В самом деле, будто из иллюстраций к научно-фантастическим романам, читанным в детстве: громадное окно, по эту сторону люди в легких светлых одеждах, по ту — какие-нибудь дикие скалы, или чудовища, или полярные льды…

— На белой одежде грязь виднее, — ответил Абалакин. — Грязь может быть «активной». Обнаруживает это специальный прибор. На одежде она не опасна, но лучше, конечно, ее удалить. Для «грязной» одежды предусмотрена спецпрачечная. Стирают там машины. Помои после стирки идут на спецводоочистку, потом «чистая» вода сливается, а «активные» остатки направляются в так называемый «могильник» — хранилище жидких отходов…

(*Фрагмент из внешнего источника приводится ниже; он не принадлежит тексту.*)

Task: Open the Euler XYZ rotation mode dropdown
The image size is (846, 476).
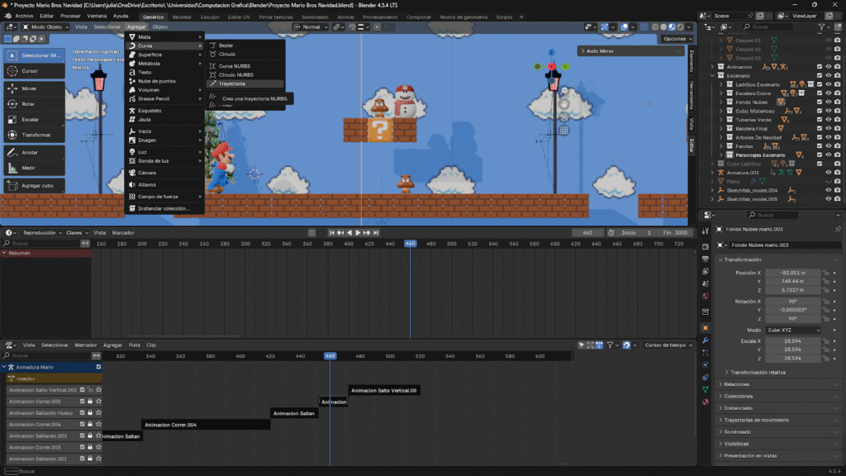Action: point(793,330)
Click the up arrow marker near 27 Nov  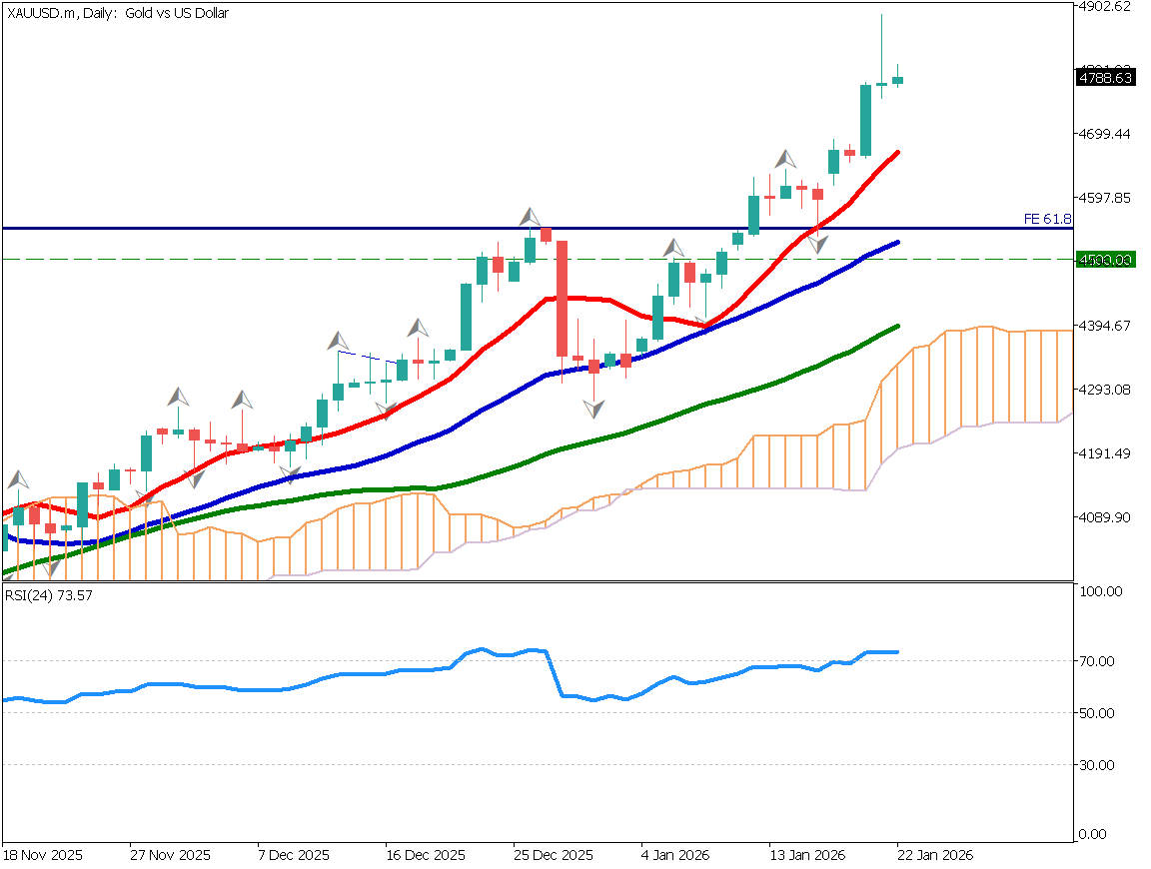(x=177, y=397)
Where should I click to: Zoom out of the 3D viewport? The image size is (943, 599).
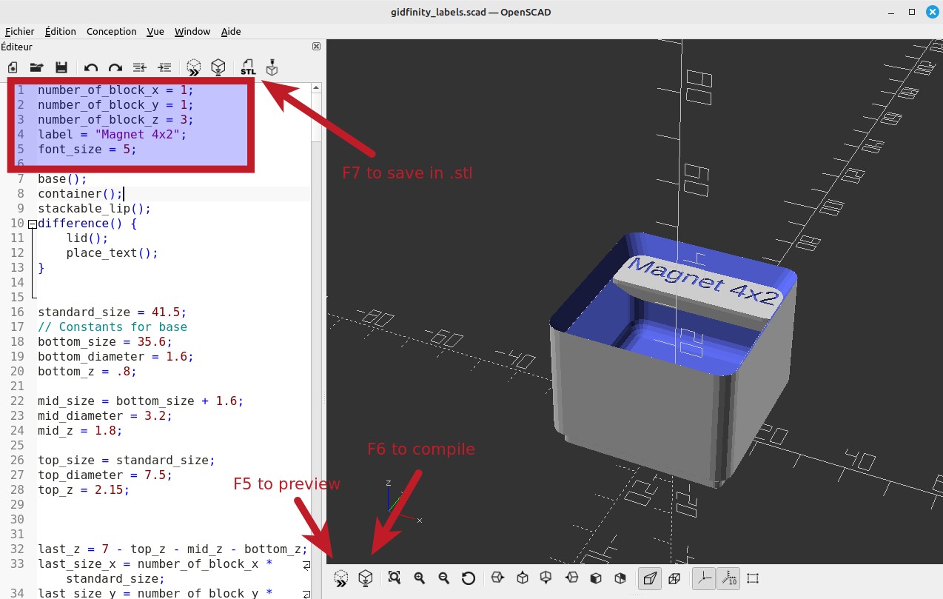tap(444, 578)
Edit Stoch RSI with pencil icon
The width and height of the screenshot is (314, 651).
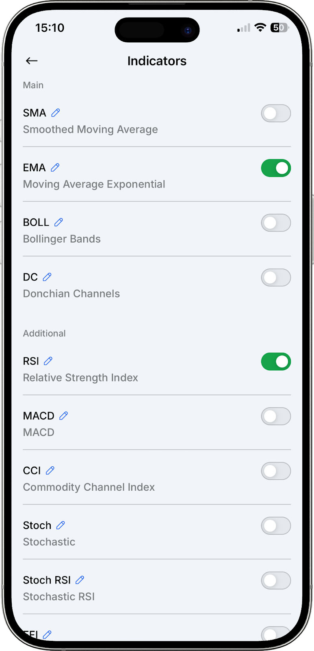click(80, 580)
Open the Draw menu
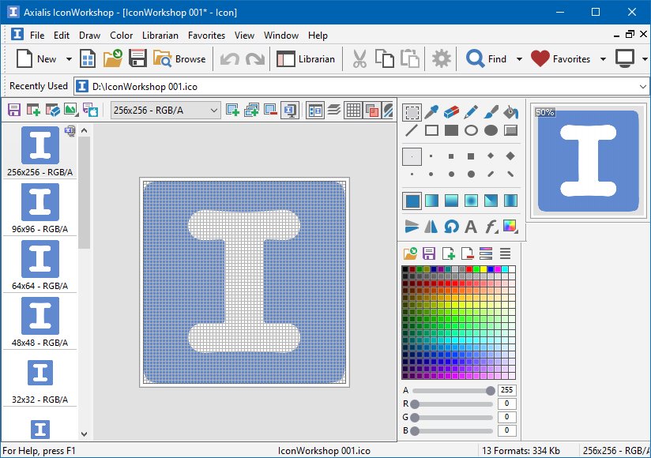651x458 pixels. [x=89, y=35]
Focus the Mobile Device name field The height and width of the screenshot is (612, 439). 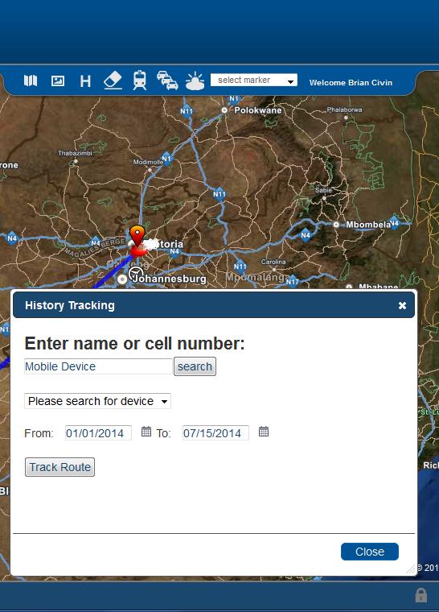[x=98, y=366]
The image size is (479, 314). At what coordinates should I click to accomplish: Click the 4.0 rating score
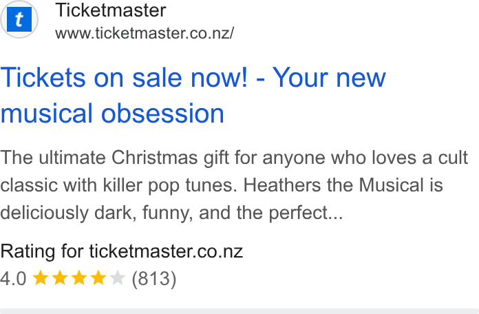pyautogui.click(x=13, y=278)
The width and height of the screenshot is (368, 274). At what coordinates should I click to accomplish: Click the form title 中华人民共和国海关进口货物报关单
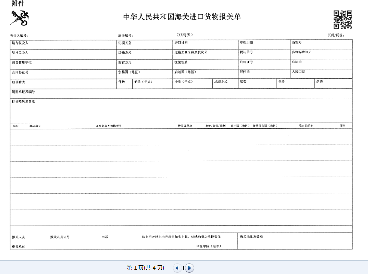pyautogui.click(x=182, y=17)
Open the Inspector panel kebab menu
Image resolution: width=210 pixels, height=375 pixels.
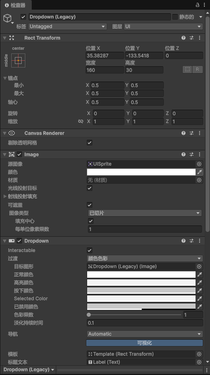(x=204, y=5)
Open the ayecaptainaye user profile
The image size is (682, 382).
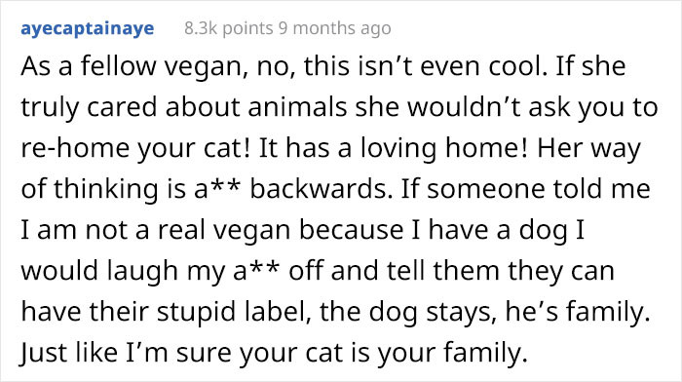(88, 28)
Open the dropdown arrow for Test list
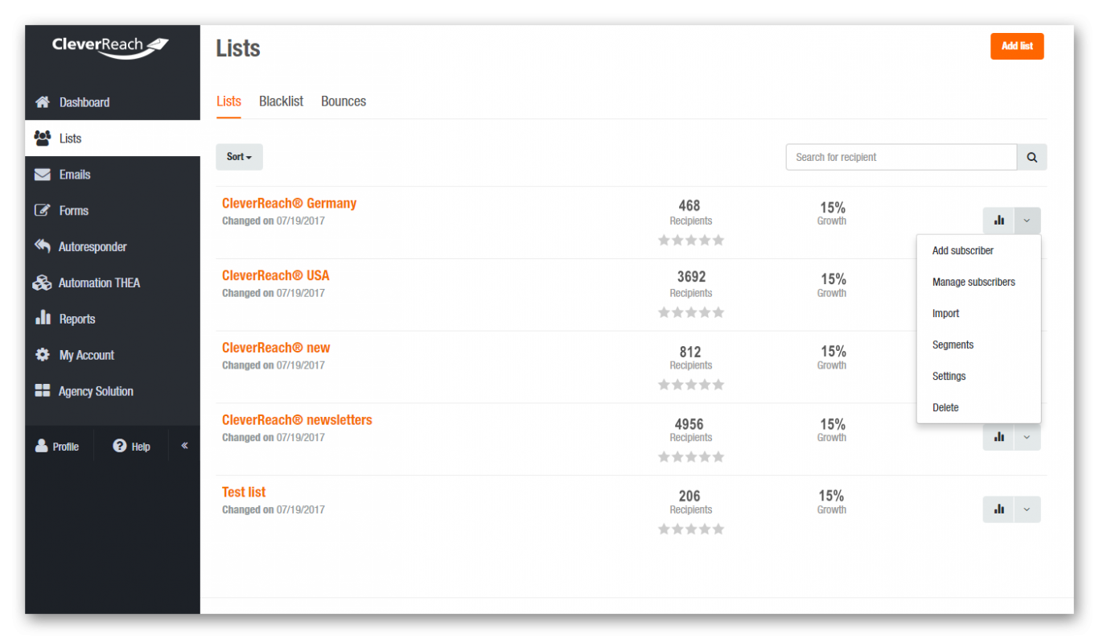1099x639 pixels. coord(1027,509)
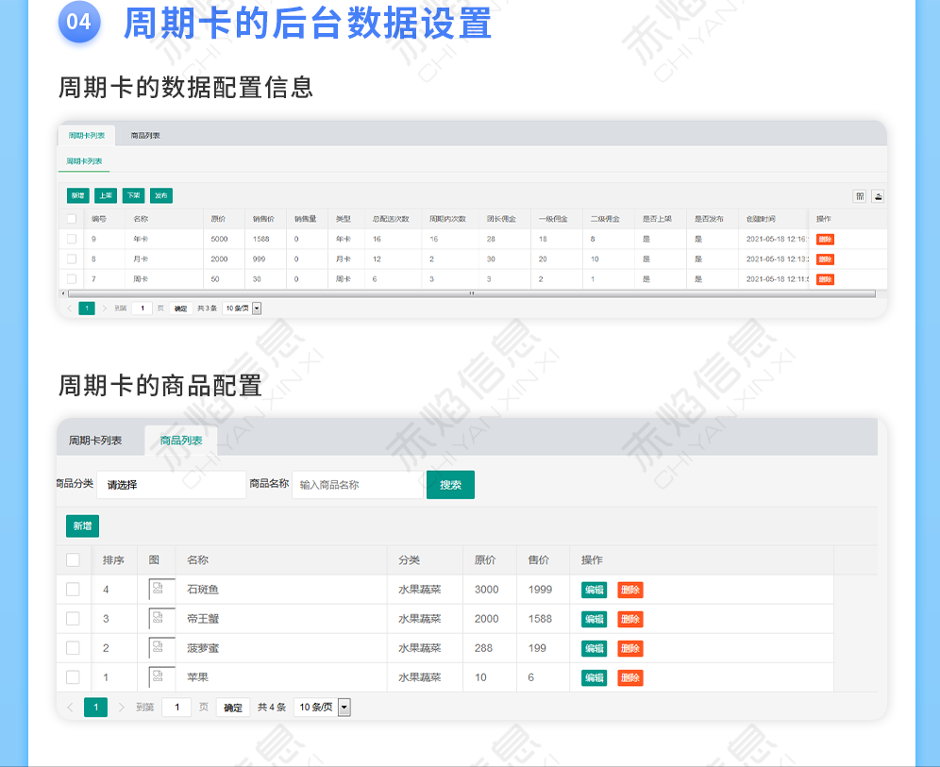Click 编辑 button for 帝王蟹

pos(594,619)
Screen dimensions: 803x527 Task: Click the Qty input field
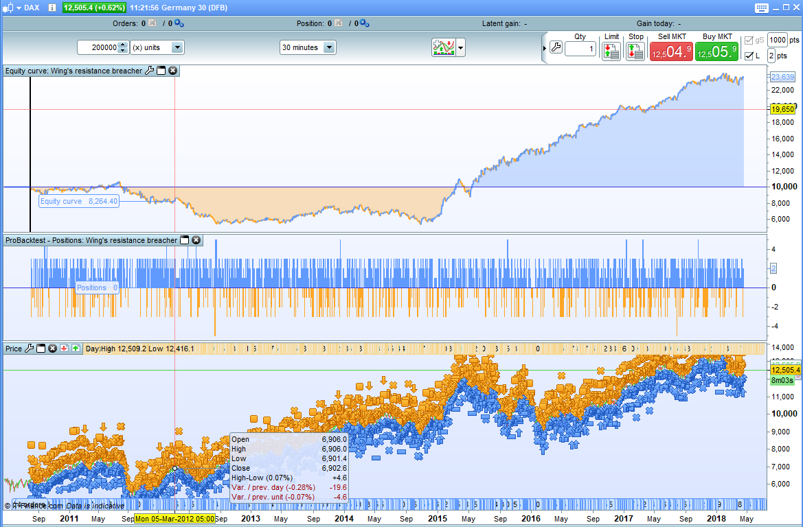pos(580,49)
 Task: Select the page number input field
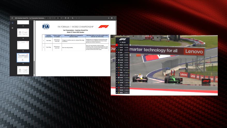(x=48, y=18)
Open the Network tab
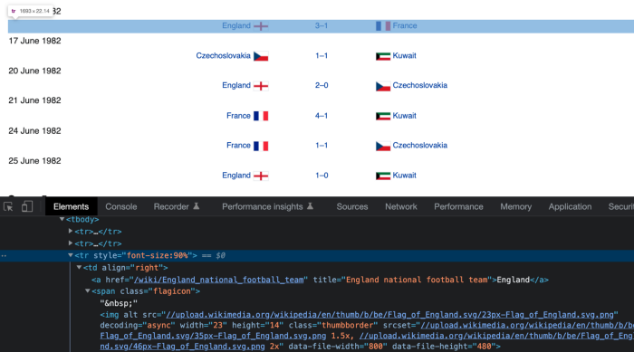Screen dimensions: 634x352 click(400, 206)
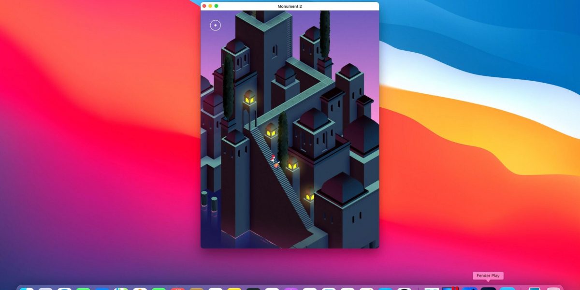580x290 pixels.
Task: Click the Fender Play tooltip label
Action: click(488, 276)
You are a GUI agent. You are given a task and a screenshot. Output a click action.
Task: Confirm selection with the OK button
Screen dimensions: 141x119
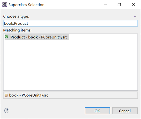[97, 111]
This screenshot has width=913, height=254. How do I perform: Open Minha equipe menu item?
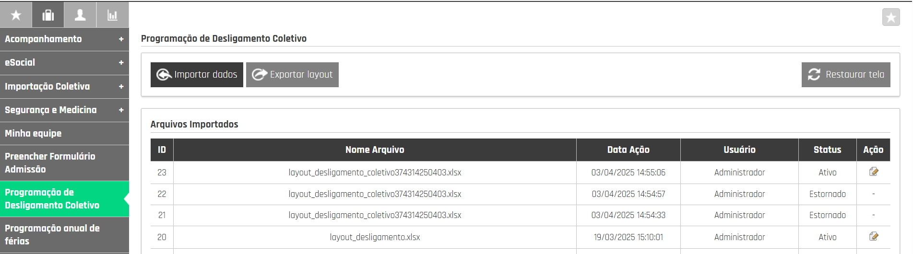coord(64,133)
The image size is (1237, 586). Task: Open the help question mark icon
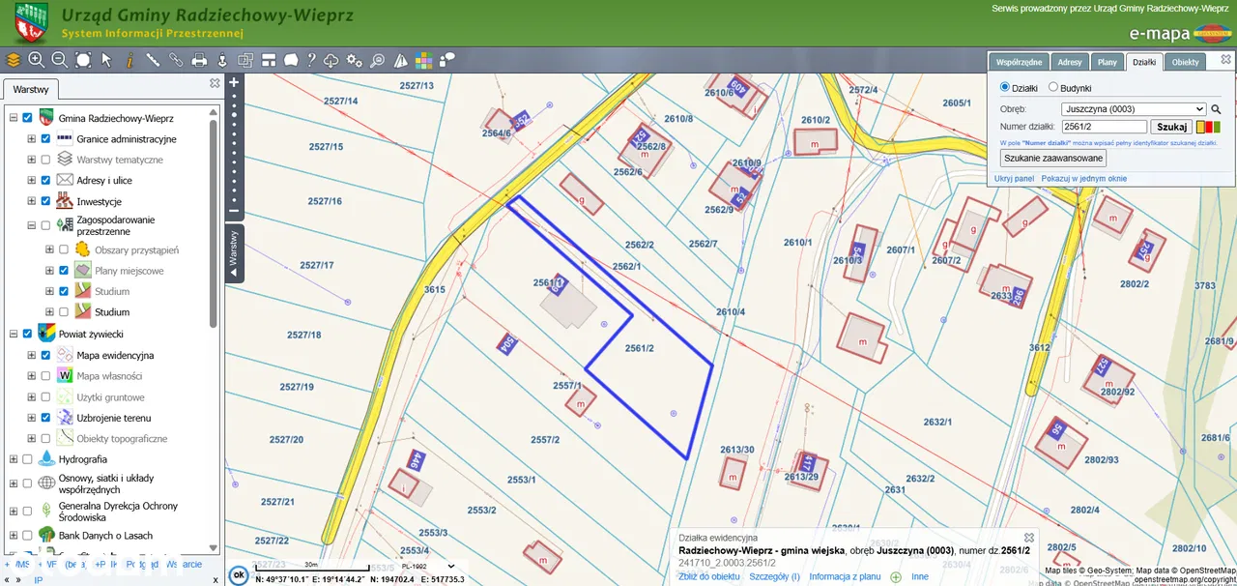pyautogui.click(x=311, y=60)
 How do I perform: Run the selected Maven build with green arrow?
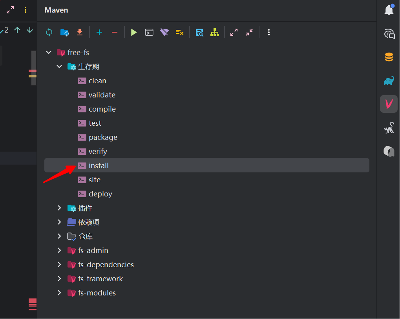[x=134, y=32]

Мы вышли наружу. Под удивительно жарким для Чукотки солнцем млела долина. Горизонт замыкали сопки, не очень-то изменившиеся со времен мезозоя. Склоны их были утыканы тонкими, но старыми лиственницами. Возле невидимого ручья сгрудились тополя и чозении — реликты третичных эпох. Из мхов торчали валуны, окатанные ледником… «Все мы, еще со школы, — подумал я, — знаем о микромире, наслышаны, в большей или меньшей степени, о происходящих в нем процессах. И то, что человек научился управлять этими процессами, нас уже не впечатляет. Это нам кажется закономерным. Но что управлять он будет здесь, именно в этом месте, где лет двадцать — тридцать назад не только о движении атомов, а и вообще о каком-либо движении трудно было помыслить, — это, конечно, впечатляет… Пока… Потому что Билибинская АЭС — первая в нашей стране «атомка», строящаяся за Полярным кругом. А возможно, наступит время, когда название — улица Курчатова — станет по Северу столь же распространенным, как, скажем, Геологов или Дежнева…»

6

…Да, так вот, был в тот вечер необыкновенный закат. Начался-то он, как обычно, с узкой полоски, но все разгорался, высвечивая на быстро темнеющем небе все новые облака. Я бежал — так говорят в Сибири про ходьбу — тайгою и, когда поднимался на сопку, видел закат сквозь деревья, потом спускался в глубокий распадок, где его отблески продолжали мерещиться мне на стволах. Я в самом деле почти бежал. Спустившись с Толстого мыса к реке, я увидел, что закат успел охватить весь горизонт — оставалось совсем немного, чтобы сомкнуться ему на востоке, — а сверху надвинулся до зенита. И все это происходило в полнейшей тишине — вот что казалось неестественным! Посреди Ангары торчали Лосята — три острова с высокими, не засыпанными снегом, каменными берегами. Сейчас, в сумерках, их обращенные к закату бока отливали багровым цветом. С противоположной же стороны была совершенная чернота… Никогда и нигде больше не видел я таких закатов. Потом я описал их в письме к своей школьной учительнице, и она ответила: «Я знаю, насмотрелась в эвакуации. Томящие тоской…» Но у меня тогда было другое ощущение — тревоги… Ниже, напротив Толстого, в отдалении друг от друга, стояли наши буровые. Выйдя на середину реки, я услышал отраженное сопками постукивание движков, увидел, как вспыхивают и меркнут лампочки, подвешенные над тепляками. Иногда дверь тепляка на мгновение растворялась, в светлом проеме мелькала темная фигура. Я представил раскаленную железную печку из бочки, чайник на краю с медленно обращающейся заваркой, знакомого коллектора, дремлющего на ящике для керна… Это как-то успокоило меня, я двинулся дальше.